_Passage:_
·····
The issue is particularly important locally, because the San Francisco Bay is “the most invaded estuary in the world,” according to the complaint, and ballast water is the primary way that invasive species are introduced to the Bay.

Among the problems that can be caused are the introduction of species that have no natural predators, allowing the intruder to grow at rapid rates and totally change an ecosystem.

Andrew Cohen is a marine biologist and director of the Center for Research on Aquatic Bioinvasions in Richmond.

Cohen recounts the story of Corbula Amurensis, the so called “overbite clam,” native to Japan, Korea and China. Microscopic clam spawn is easily picked up in ballast water and Cohen believes that was the way that it was introduced to the Bay. The small clam, not much bigger than a penny, got its popular name from the fact that one of its two “valves” — shells — slightly overhangs the other. According to Cohen, it is a “small, grungy looking little clam, but it is the only one in the Bay… that has this overbite feature.”

When it arrived in roughly 1986, the overbite clam had almost no natural predators in the Bay.

Smaller than a penny, the Corbula amurensis or “overbite” clam is native to Southeast Asia. It was accidentally imported sometime around 1986 to the Bay Area, where it has no natural predators and was able to multiply quickly. (Photo courtesy Andrew Cohen)

According to Cohen, it was first discovered by a community college biology class on a field trip.

“They collected it one summer, and then by the following summer, it was the most common clam on the bottom of the Bay, throughout most of the Bay, occurring at just astonishing numbers, like 2,000 clams per square meter.”

The clam was not itself harmful to people, but it ate phytoplankton, single celled algae floating in the water, and was so abundant that it sucked “all the food out of the water column,” which meant there was “nothing else for anything up in the water column to eat.”

That affected larger organisms up the food chain, and in a few years, “we ended up with some crashes in fish populations, specifically those fish that feed on the little crustaceans that are feeding on the algae up in the water column.”

Cohen says that there were multiple causes for the loss of fish but “clearly a major contributing cause was the disruption of the food that they ate up in the food web resulting ultimately from this clam.”

A source of pollution

In addition to ballast water, the EPA regulations also are required to cover other discharges from ships.

Matthew Sanders is one of the plaintiffs’ lawyers. He says that ships frequently discharge water that contains an array of pollutants like oil and grease, fish waste, and soap and chemicals from shipboard laundries.

“These wastes are then released into the water and pollute water that is not only the ocean water, but can migrate into what becomes drinking water sources for humans,” he said.

The complaint alleges that “tens of thousands of domestic and foreign vessels discharge these pollutant streams into our nation’s waters.”

The deadline for establishing standards under the Clean Water Act for ballast water and other incidental discharges was Dec. 4, 2020. The EPA is more than two years delinquent.

While the EPA has not responded to the complaint and its defense to the claim is not yet known, Sanders said, “We think it’s a straightforward case of EPA missing a statutory deadline… whatever the reason ultimately is, it doesn’t matter. Congress required EPA to issue standards by a date certain. And EPA is well past that deadline.”

Sanders serves as Acting Deputy Director of the Environmental Law Clinic at Stanford Law School, one of a number of legal clinics that give Stanford law students to work on actual cases.

Law students spend an academic quarter working full time at the clinic and are closely involved in the cases the clinic litigates, preparing pleadings and often arguing motions.

Two second year Stanford law students, Ella Bohn and Jacob Lozano, are working on the case with Sanders. They both find the case surprising.

“A lot of environmental law is really complex,” said Bohn. “I think it was really interesting for us to get put on this issue and see just how simple it actually is.”

“It was eye opening to me how this case was quite simple, but it’s also quite serious at the same time,” added Lozano.

A request for comment from EPA was not immediately returned.
·····
_Record extracts:_
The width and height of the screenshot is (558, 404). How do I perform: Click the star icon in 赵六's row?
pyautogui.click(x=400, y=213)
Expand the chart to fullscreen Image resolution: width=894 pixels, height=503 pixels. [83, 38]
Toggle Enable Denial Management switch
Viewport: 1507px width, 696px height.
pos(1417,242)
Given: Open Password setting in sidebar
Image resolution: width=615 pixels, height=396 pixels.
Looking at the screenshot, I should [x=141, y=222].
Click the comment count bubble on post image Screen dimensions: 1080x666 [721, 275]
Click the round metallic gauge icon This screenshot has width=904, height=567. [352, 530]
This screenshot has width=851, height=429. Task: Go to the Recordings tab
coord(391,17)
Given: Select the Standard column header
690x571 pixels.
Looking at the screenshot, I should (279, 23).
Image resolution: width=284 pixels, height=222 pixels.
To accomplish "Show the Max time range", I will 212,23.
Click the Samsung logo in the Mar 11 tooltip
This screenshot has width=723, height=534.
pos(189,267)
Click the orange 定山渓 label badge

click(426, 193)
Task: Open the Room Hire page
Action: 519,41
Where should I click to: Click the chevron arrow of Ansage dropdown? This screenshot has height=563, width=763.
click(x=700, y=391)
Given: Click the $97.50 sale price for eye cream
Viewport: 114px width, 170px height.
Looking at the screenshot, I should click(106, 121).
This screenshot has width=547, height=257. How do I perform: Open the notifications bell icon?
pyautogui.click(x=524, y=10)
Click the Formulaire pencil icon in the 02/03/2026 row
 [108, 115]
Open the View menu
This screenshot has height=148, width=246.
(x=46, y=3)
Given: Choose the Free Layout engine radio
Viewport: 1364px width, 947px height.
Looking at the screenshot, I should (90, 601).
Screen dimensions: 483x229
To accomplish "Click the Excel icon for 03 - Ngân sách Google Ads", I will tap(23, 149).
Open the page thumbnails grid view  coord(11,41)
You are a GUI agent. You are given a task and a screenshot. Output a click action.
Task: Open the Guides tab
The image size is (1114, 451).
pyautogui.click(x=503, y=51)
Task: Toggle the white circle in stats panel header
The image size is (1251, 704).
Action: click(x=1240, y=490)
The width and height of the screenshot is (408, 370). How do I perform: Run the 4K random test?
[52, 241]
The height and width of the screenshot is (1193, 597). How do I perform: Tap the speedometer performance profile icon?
·····
_Questions:_
1 – From the ballast water article, reproduce word for word the part that opens with the words containing "The deadline for" and closes with "two years delinquent.".
2 – List every person named in the ballast water article.
3 – For each statement, indicate whether the ballast water article supports it, and quote the words that decide the matter.
(a) The overbite clam arrived in the Bay around 1986.
(b) The Clean Water Act deadline for ballast water standards was Dec. 4, 2021.
(c) Ella Bohn and Jacob Lozano are third year law students.

_Task-by-task results:_
1 –
The deadline for establishing standards under the Clean Water Act for ballast water and other incidental discharges was Dec. 4, 2020. The EPA is more than two years delinquent.

2 –
Andrew Cohen
Matthew Sanders
Ella Bohn
Jacob Lozano

3 –
(a) Yes: "When it arrived in roughly 1986, the overbite clam had almost no natural predators in the Bay."
(b) No: "The deadline for establishing standards under the Clean Water Act for ballast water and other incidental discharges was Dec. 4, 2020."
(c) No: "Two second year Stanford law students, Ella Bohn and Jacob Lozano, are working on the case with Sanders."